Băile Felix is a small thermal spa resort just outside Oradea, which is apparently well-known throughout the country as Romania’s largest health resort. We’ve been calling them the Happy Baths – felix meaning happy in Latin – but they’re actually named after an eighteenth-century Moravian monk.
The tiny wooden Biserica Ortodoxă Română is a little oasis of calm, hidden away from the tourist-tat shops and sun-loungers, and seems to be so well-frequented that a five-litre plastic bottle of water, hopefully holy, is kept next to the stoup at the entrance. The church is active, and offers refuge from the hawkers and gawkers who mill around, proudly displaying their beer-guts for the world to see.
Apart from the qualities variously attributed to the year-round thermal waters – how to correctly park an SUV almost as orange as the besunglassed emaciate driving it not being on the list – the waters are home to Nymphaea lotus f. thermalis Egyptian white water lilies, which are usually only found in the Nile delta (I am told). The pools also host terrapins of varying sizes, apparently deposited in the water by people who once thought they’d be a great pet, but who quickly realised that having a pet requires some kind of effort.
In the late evening, we took a drive up into the mountains and cooked aubergines and peppers over a fire barbecue whilst being attacked by a succession of flying bitey little bastards. I took a walk up as far as I could get through the “nature”, to get a view back into the city, and then we returned home for baba ganoush, peppers and that all-important pre-sleep pálenka.

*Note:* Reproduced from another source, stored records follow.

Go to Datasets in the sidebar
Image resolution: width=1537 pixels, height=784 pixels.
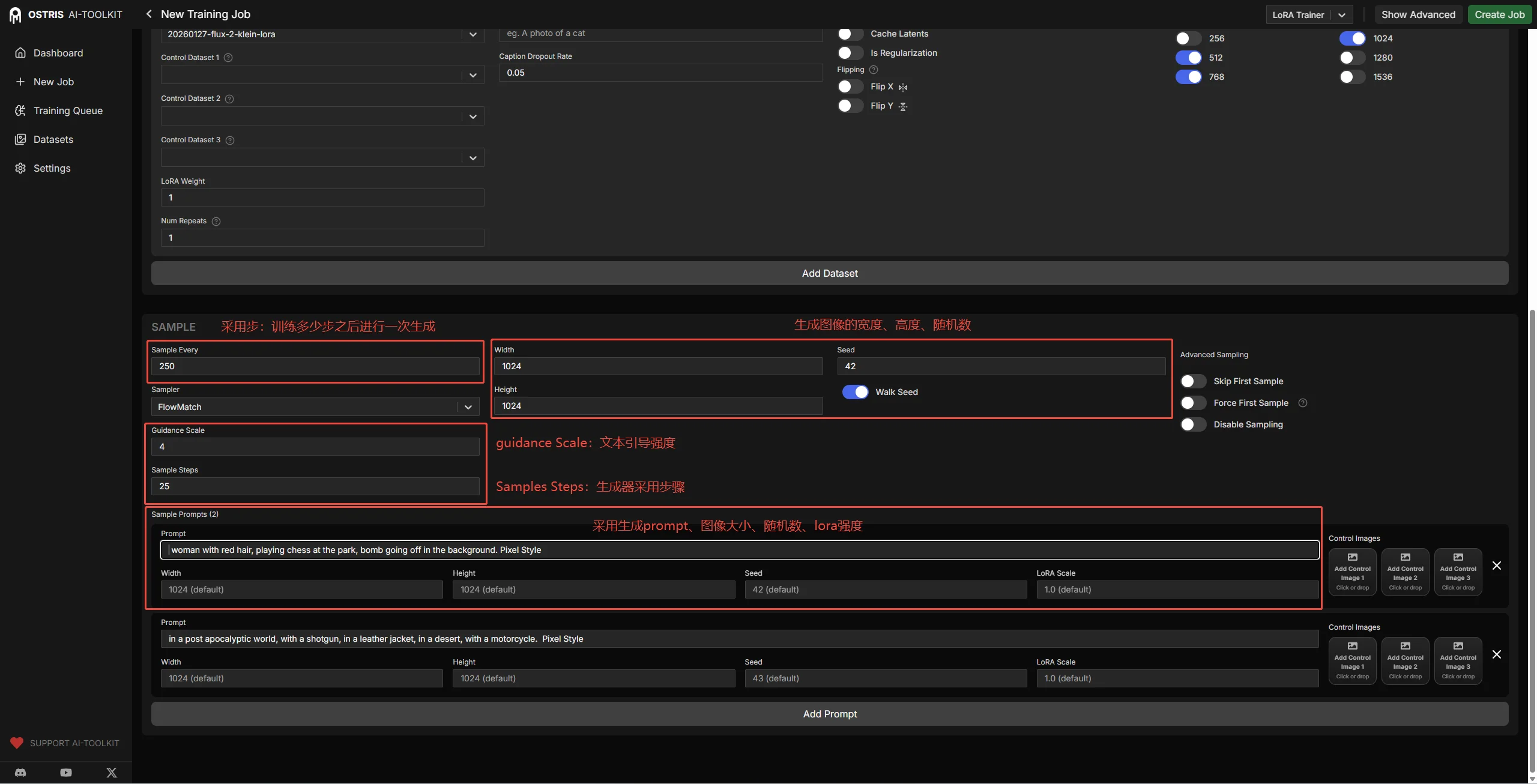tap(53, 139)
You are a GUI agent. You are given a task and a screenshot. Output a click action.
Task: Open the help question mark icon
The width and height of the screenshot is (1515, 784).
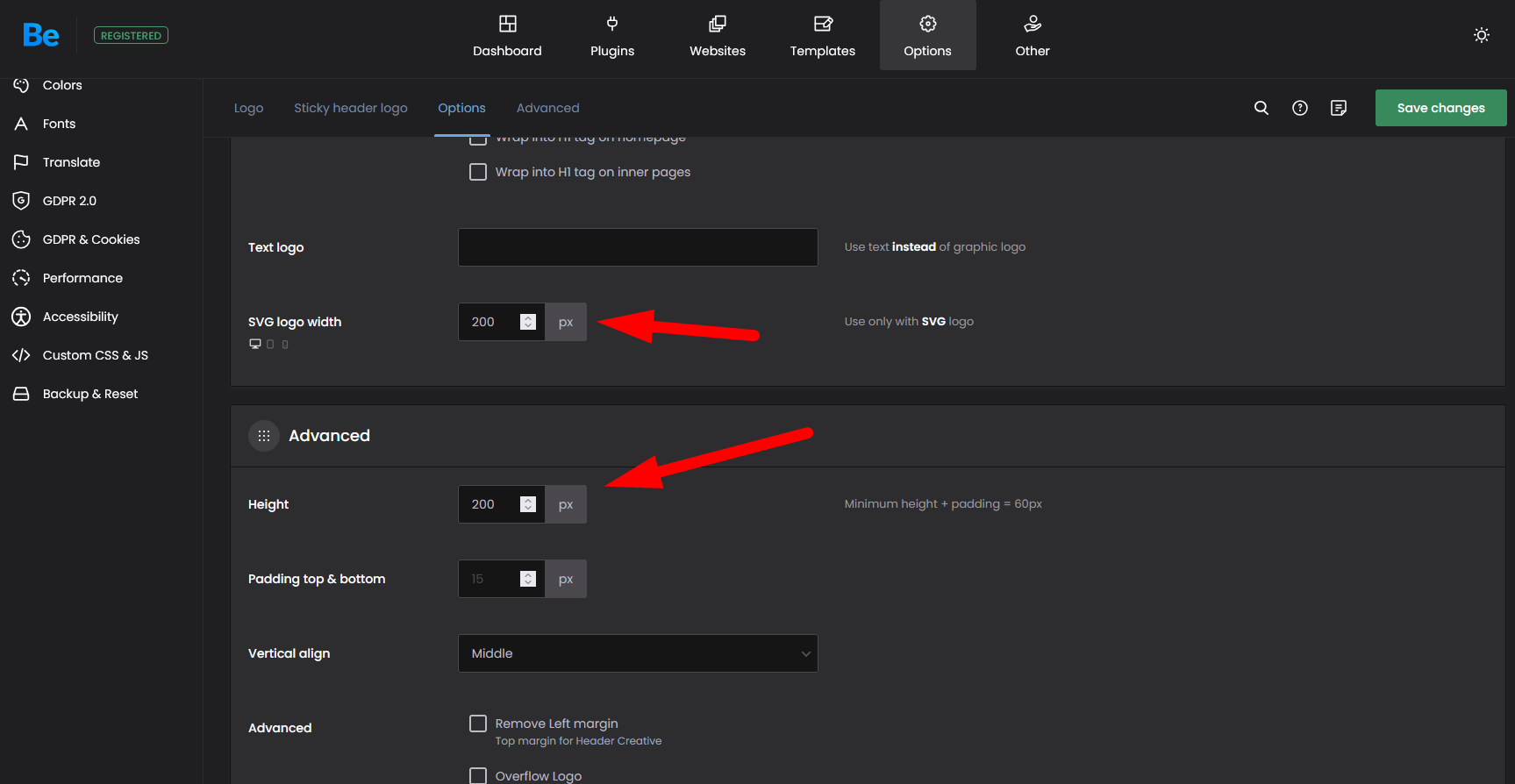coord(1300,108)
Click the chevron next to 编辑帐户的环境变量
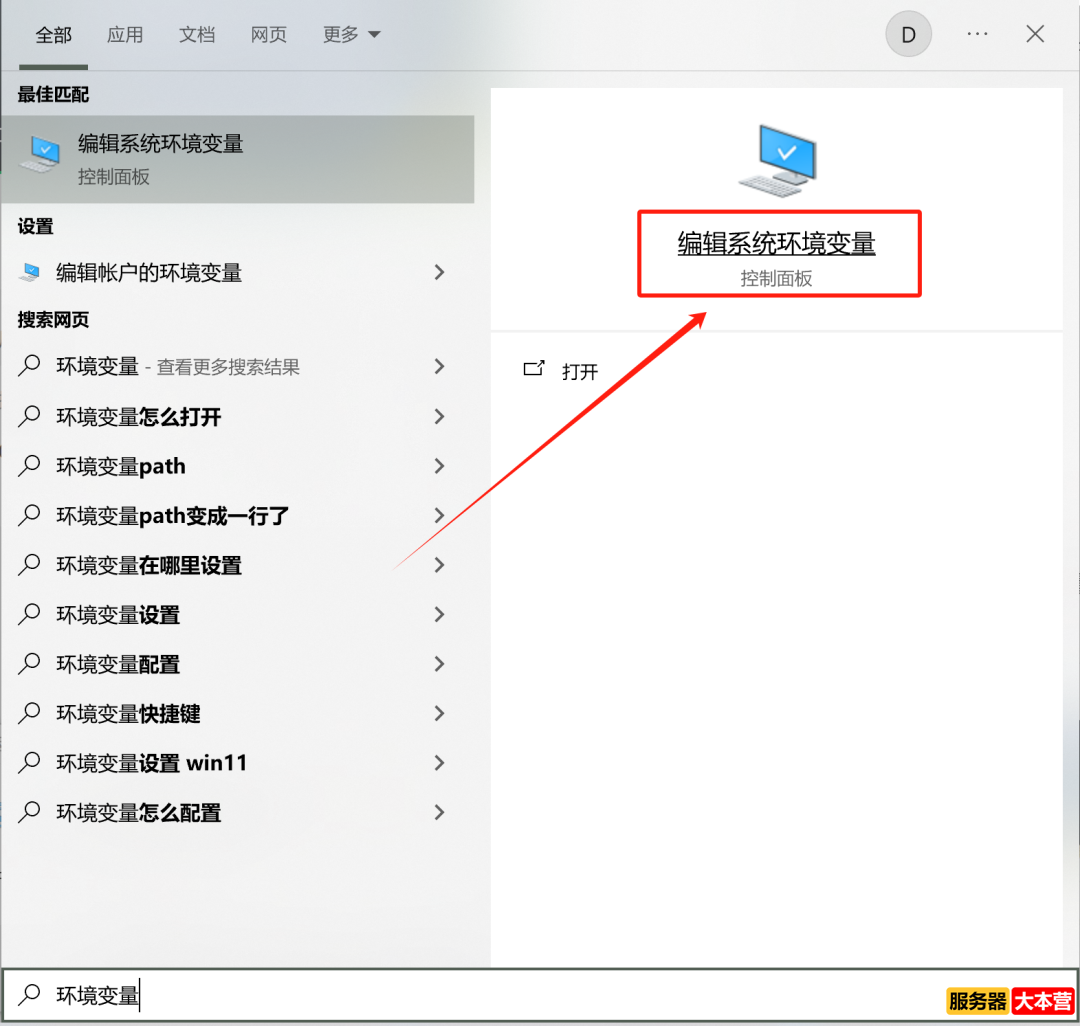 (x=439, y=272)
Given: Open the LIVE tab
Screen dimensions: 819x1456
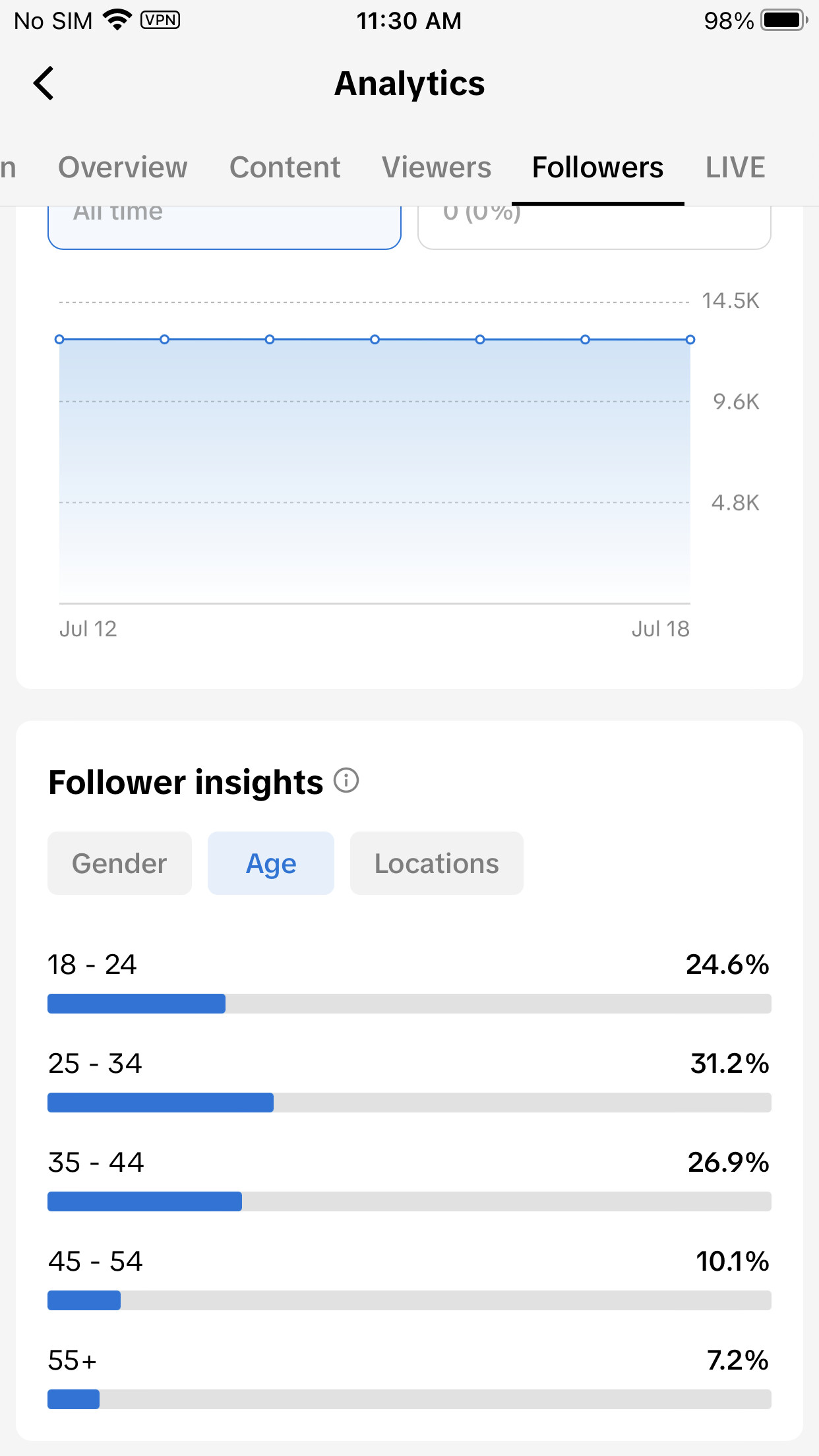Looking at the screenshot, I should coord(735,167).
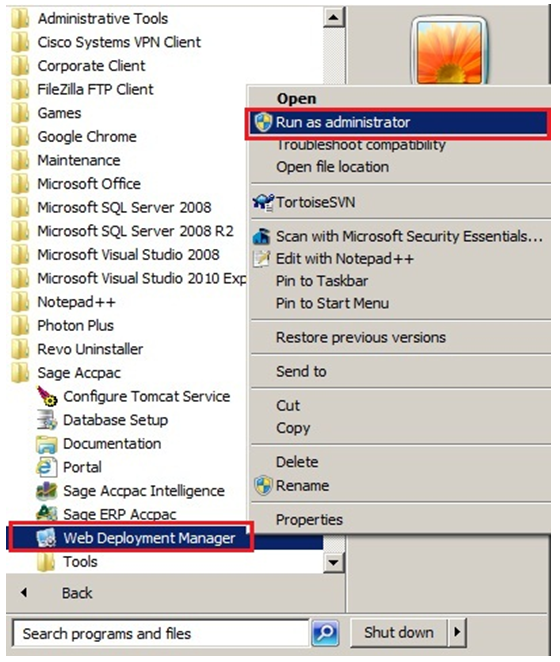The height and width of the screenshot is (662, 560).
Task: Launch the Sage ERP Accpac icon
Action: click(x=47, y=513)

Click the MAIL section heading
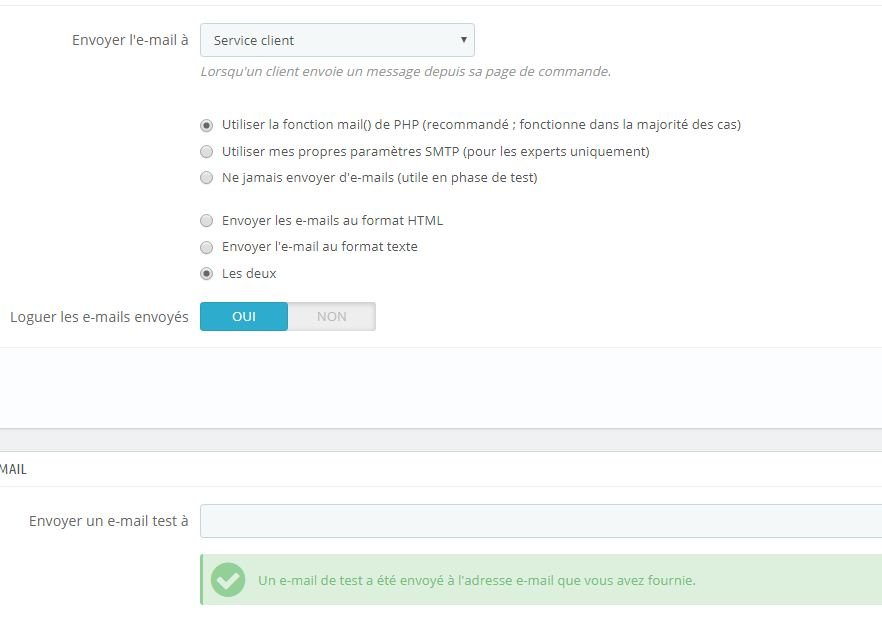[14, 469]
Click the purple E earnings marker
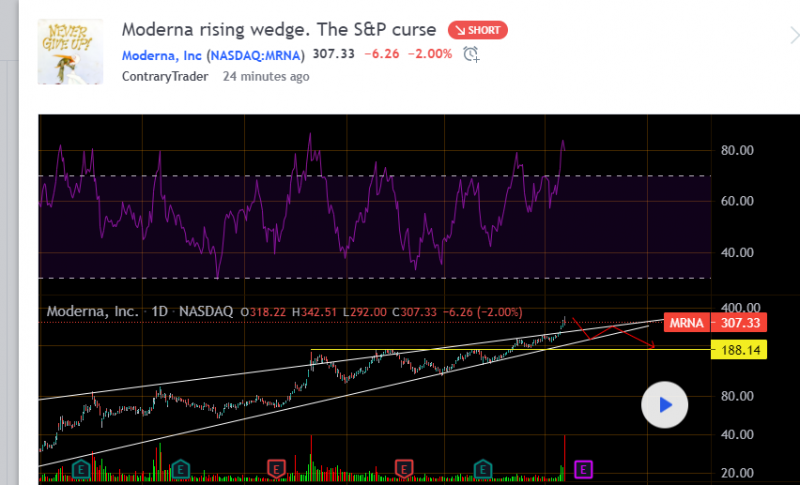The height and width of the screenshot is (485, 800). pyautogui.click(x=584, y=468)
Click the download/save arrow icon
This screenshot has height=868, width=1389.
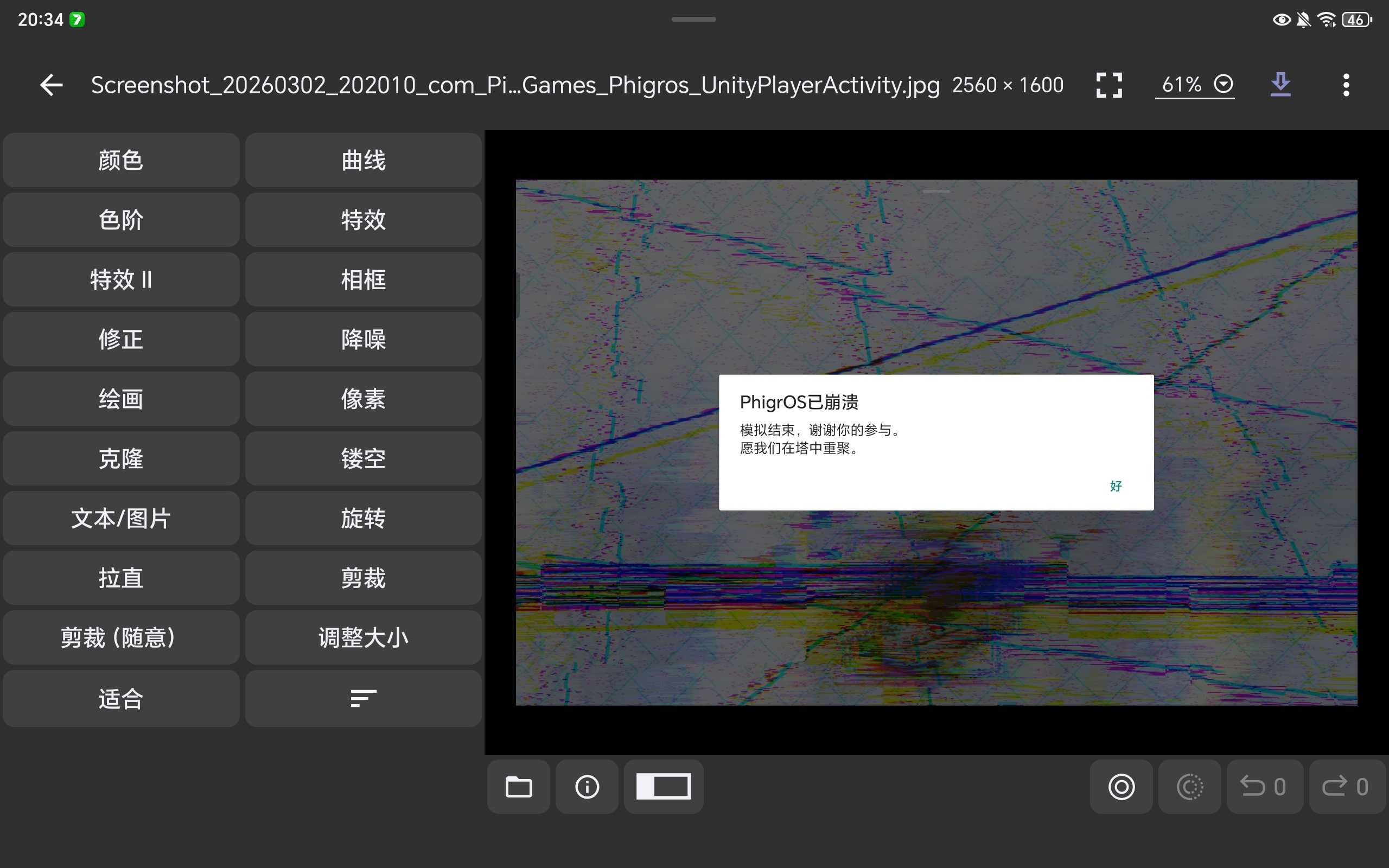pos(1280,85)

Sadly, the heat, combined with many close encounters of the turd kind, confounded us so there remain plenty of things we didn’t get to do in Oradea: we didn’t get to have a closer look at the moon church, have a proper look at the Basilica without annoying the faithful, or get to see the interior of the fortress. In some ways, the sun did us a favour by forcing us out to explore in the evening – it seems Oradea becomes even more beautiful in late-evening light – but there will be further opportunities for exploration in years to come, I’m sure.